## START Document excerpt

On Jan 5, 2010, at 10:33 AM, Quanah Gibson-Mount wrote:

--On Tuesday, December 22, 2009 7:40 PM -0800 Howard Chu <hyc@symas.com>
wrote:

With 2.4.21 out, and hopefully stable enough to promote to the next
Stable release, it's time to feature-freeze 2.4 and prepare for the 2.5
branch. As I already announced to the OpenLDAP-Committers, we're also
planning to switch from CVS to GIT in mid-January. Commits for 2.5 will
begin after we've settled into GIT.

Yeah!  One question from the RE side, is how to best handle 2.4 fixes
with HEAD getting further & further apart.

At Zimbra, what we do is integrate from HEAD -> branch while
development/features are in parallel.  Once the branch is feature
frozen, the integration is from branch -> HEAD.

This implies that only features suitable for the branch can be committed
because you would never commit to a branch code that was not intended to
be released there.  This approach also tends to lead to regressions.

No. The integration process from HEAD -> branch is manual. Thus commits for any feature can go to HEAD, but only those features going into the branch get migrated over. Once the branch is frozen for features, then fixes go from branch -> HEAD.

Our current practices allow developers to generally move forward without
regard to what's happening on release branches.

Same here. Except that we sometimes have 3 branches of work occurring (HEAD, most current release, release - 1) due to support reasons.

One other thing Zimbra does is create specific branches for every
release. In equivalence for OpenLDAP, that'd be a 2.4 branch plus a
branch cloned off of it for every release (like 2.4.20 branch, etc).

## END Document excerpt
## START Dataset excerpts

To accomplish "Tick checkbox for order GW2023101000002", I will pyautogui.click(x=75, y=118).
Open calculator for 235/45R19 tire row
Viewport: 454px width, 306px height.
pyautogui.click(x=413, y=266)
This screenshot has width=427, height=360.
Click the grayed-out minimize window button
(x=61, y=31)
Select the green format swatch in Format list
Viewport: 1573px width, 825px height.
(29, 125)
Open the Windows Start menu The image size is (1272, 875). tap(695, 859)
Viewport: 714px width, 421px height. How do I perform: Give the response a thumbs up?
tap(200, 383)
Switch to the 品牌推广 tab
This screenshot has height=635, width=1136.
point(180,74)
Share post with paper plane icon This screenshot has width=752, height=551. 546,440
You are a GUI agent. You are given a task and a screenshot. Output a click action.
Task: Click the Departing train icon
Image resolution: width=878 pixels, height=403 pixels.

## END Dataset excerpts

What the exercise asks> Reproduce the mailing-list excerpt on OpenLDAP release branching in full, word for word.

Solution for this problem>
On Jan 5, 2010, at 10:33 AM, Quanah Gibson-Mount wrote:

--On Tuesday, December 22, 2009 7:40 PM -0800 Howard Chu <hyc@symas.com>
wrote:

With 2.4.21 out, and hopefully stable enough to promote to the next
Stable release, it's time to feature-freeze 2.4 and prepare for the 2.5
branch. As I already announced to the OpenLDAP-Committers, we're also
planning to switch from CVS to GIT in mid-January. Commits for 2.5 will
begin after we've settled into GIT.

Yeah!  One question from the RE side, is how to best handle 2.4 fixes
with HEAD getting further & further apart.

At Zimbra, what we do is integrate from HEAD -> branch while
development/features are in parallel.  Once the branch is feature
frozen, the integration is from branch -> HEAD.

This implies that only features suitable for the branch can be committed
because you would never commit to a branch code that was not intended to
be released there.  This approach also tends to lead to regressions.

No. The integration process from HEAD -> branch is manual. Thus commits for any feature can go to HEAD, but only those features going into the branch get migrated over. Once the branch is frozen for features, then fixes go from branch -> HEAD.

Our current practices allow developers to generally move forward without
regard to what's happening on release branches.

Same here. Except that we sometimes have 3 branches of work occurring (HEAD, most current release, release - 1) due to support reasons.

One other thing Zimbra does is create specific branches for every
release. In equivalence for OpenLDAP, that'd be a 2.4 branch plus a
branch cloned off of it for every release (like 2.4.20 branch, etc).